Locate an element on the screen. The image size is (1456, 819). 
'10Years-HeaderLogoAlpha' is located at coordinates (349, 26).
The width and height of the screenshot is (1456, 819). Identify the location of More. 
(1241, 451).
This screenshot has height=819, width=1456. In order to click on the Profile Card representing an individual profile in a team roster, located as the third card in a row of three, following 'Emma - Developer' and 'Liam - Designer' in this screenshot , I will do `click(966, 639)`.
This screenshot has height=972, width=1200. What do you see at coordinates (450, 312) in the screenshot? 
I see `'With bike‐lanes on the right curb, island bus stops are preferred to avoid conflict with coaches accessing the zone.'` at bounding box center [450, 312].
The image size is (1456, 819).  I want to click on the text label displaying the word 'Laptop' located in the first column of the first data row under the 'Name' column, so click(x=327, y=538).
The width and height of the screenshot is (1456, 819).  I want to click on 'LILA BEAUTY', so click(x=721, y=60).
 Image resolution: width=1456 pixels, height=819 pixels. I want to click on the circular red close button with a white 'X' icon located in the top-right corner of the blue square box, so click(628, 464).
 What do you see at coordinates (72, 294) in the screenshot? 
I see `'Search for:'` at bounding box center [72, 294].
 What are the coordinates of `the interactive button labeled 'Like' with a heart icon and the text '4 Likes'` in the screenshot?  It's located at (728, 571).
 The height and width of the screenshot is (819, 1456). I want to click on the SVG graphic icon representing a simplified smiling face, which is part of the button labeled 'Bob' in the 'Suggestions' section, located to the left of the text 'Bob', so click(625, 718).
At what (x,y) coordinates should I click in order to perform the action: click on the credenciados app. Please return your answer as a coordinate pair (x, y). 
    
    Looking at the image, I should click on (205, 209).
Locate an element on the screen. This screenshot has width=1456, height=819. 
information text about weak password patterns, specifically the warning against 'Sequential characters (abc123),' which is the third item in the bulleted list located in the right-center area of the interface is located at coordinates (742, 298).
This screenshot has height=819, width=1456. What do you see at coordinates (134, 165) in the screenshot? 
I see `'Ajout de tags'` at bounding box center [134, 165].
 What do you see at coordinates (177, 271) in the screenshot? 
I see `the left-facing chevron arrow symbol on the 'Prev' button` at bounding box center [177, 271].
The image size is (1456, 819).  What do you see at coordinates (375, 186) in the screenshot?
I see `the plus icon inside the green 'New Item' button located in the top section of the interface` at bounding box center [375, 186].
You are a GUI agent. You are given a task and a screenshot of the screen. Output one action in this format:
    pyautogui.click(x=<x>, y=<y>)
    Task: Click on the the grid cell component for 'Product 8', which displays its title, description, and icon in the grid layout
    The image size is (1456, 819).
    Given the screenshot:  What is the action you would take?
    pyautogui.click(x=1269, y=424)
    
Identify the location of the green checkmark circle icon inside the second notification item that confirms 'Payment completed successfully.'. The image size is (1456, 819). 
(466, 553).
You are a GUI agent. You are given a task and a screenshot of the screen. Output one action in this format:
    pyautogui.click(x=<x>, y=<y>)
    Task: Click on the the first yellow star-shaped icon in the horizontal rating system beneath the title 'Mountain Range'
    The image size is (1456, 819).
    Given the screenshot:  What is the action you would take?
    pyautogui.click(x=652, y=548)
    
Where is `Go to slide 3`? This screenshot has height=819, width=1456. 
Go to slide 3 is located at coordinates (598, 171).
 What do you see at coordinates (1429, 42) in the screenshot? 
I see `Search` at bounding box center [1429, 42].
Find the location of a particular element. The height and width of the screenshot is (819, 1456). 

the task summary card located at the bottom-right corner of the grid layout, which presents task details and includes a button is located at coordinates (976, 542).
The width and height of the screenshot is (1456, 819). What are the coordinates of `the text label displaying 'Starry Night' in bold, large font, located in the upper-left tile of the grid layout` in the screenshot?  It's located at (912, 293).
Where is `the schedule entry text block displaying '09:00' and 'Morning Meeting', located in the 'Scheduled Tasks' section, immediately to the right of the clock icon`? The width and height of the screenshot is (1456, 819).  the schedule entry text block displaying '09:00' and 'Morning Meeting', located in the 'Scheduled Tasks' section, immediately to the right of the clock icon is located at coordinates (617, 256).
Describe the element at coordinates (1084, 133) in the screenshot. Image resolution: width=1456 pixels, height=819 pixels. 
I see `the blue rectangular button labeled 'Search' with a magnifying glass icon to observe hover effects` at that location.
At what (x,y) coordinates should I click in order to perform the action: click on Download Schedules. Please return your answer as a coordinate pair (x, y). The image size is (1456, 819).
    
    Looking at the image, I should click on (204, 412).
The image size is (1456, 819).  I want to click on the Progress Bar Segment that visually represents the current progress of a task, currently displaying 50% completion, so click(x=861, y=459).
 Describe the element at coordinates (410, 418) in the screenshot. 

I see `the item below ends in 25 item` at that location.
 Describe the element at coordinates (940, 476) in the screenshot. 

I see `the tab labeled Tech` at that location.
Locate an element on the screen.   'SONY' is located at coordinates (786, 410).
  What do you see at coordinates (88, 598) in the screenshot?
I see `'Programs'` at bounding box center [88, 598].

[Exercise prompt] Express the records from the line with "Find the location" to the line with "the task summary" as a JSON list of strings, with one string per line and blank lines omitted.

[Response]
[
  "Find the location of a particular element. The height and width of the screenshot is (819, 1456). ",
  "the task summary card located at the bottom-right corner of the grid layout, which presents task details and includes a button is located at coordinates (976, 542)."
]